November 29, 2012 / Leave a comment / Permalink

Family History Learning Event on 11 December

Related topics: Community / Education / My area

The Shropshire Heirloom Project is holding a ‘Family History Learning Event’ at The Gateway, Chester Street, Shrewsbury on Tuesday 11 December 2012 from 10am to midday. 

Anyone involved with family or local history learning is welcome to attend and find out about new and creative ways to support learners with such projects.

There will be an opportunity to find out more about the Shropshire Heirloom Project, which is taking place in four locations in Shropshire, as well as hear from speakers from the Shropshire Family History Society and the Bishop’s Castle Oral History project. 

Joan Mowl from Beechtree Community Centre, who is the lead partner, said:

“The event is free and everyone is welcome to attend.  It will be a great opportunity to find out about family history research, as well as share ideas and hear personal stories from both tutors and learners.” 

The Shropshire Heirloom Project is funded by the Community Learning Innovation Fund from the Skills Funding Agency, is managed by the National Institute of Adult Continuing Education, and will contribute to the Government’s objectives for community learning. 

It aims to widen participation and increase IT skills of rural residents in Shropshire, particularly older people and people with disabilities, who may need support to access the Internet.  The project is looking to recruit learners, volunteers and tutors to share ideas and experiences via networks created online. 

To find out more information or to book your place please contact Joan Mowl on 01948 666612, joan@btcc.org.uk.               

Further information

For more information about the Community Learning Innovation Fund please visit www.niace.org.uk/clif

  1. The following themes are important strands in Community Learning Innovation Fund activity:
  • Widening participation and transforming people’s destinies by supporting learning and progression in the broadest sense for adults, especially those who are most disadvantaged and least likely to participate in learning
  • Promoting social renewal and developing stronger communities with more self-sufficient, connected and pro-active citizens
  • Maximising the benefit and impact of community learning on the social and economic well-being of individuals, families and communities
  • Including effective strategies to ensure that the work and its impact can be sustained when project funding comes to an end
  • Aligning with the work of emerging Community Learning Trusts – a distinct but complementary initiative. 

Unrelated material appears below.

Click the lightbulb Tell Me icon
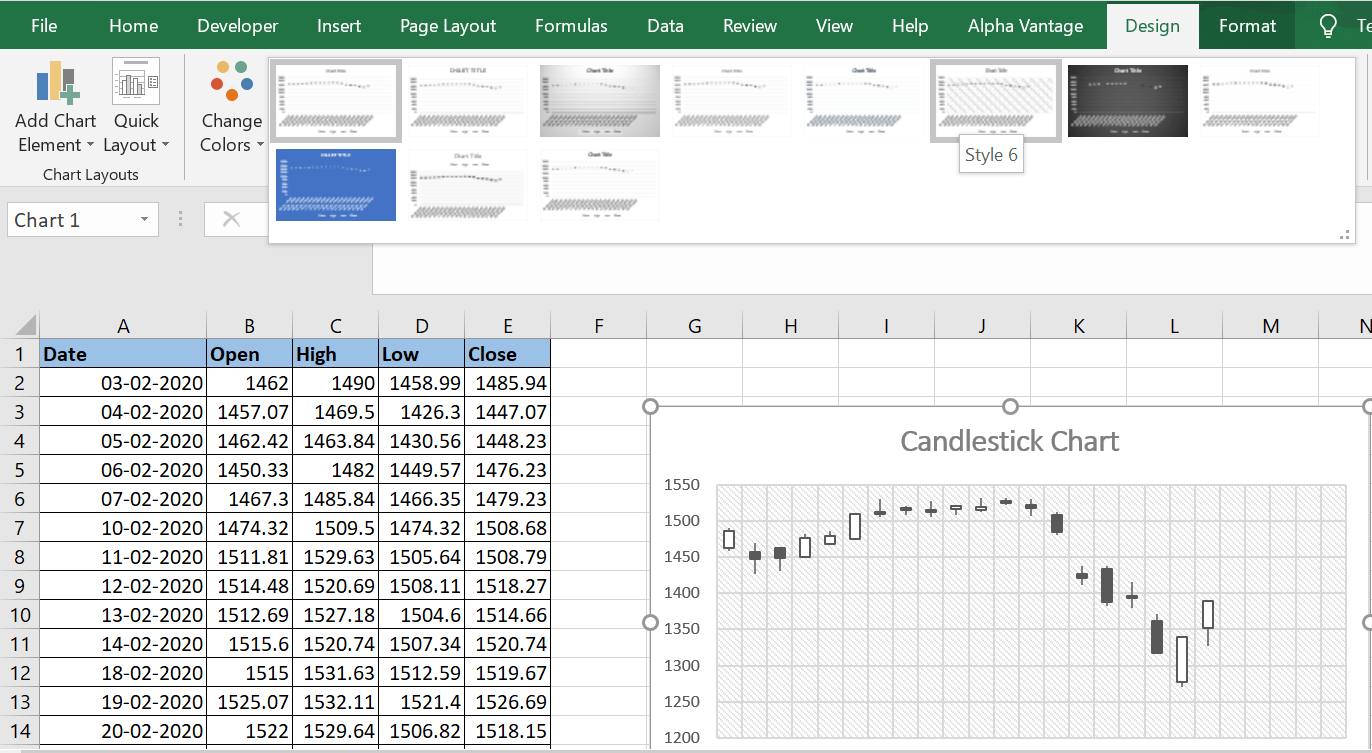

2.  Community Learning is an umbrella term describing a broad range of learning that brings together adults, often of different ages and backgrounds, to pursue an interest, address a need, acquire a new skill, become healthier or learn how to support their children.  It is usually unaccredited.  It can be undertaken for its own sake or as a step towards other learning.  It includes structured adult education courses taught by professionally qualified teachers, independent study online and self-organised study groups.  It may happen in personal time or work time and be delivered by providers in the public, private or third sectors, or organised by people for themselves through the many groups, clubs and societies where people get together to learn.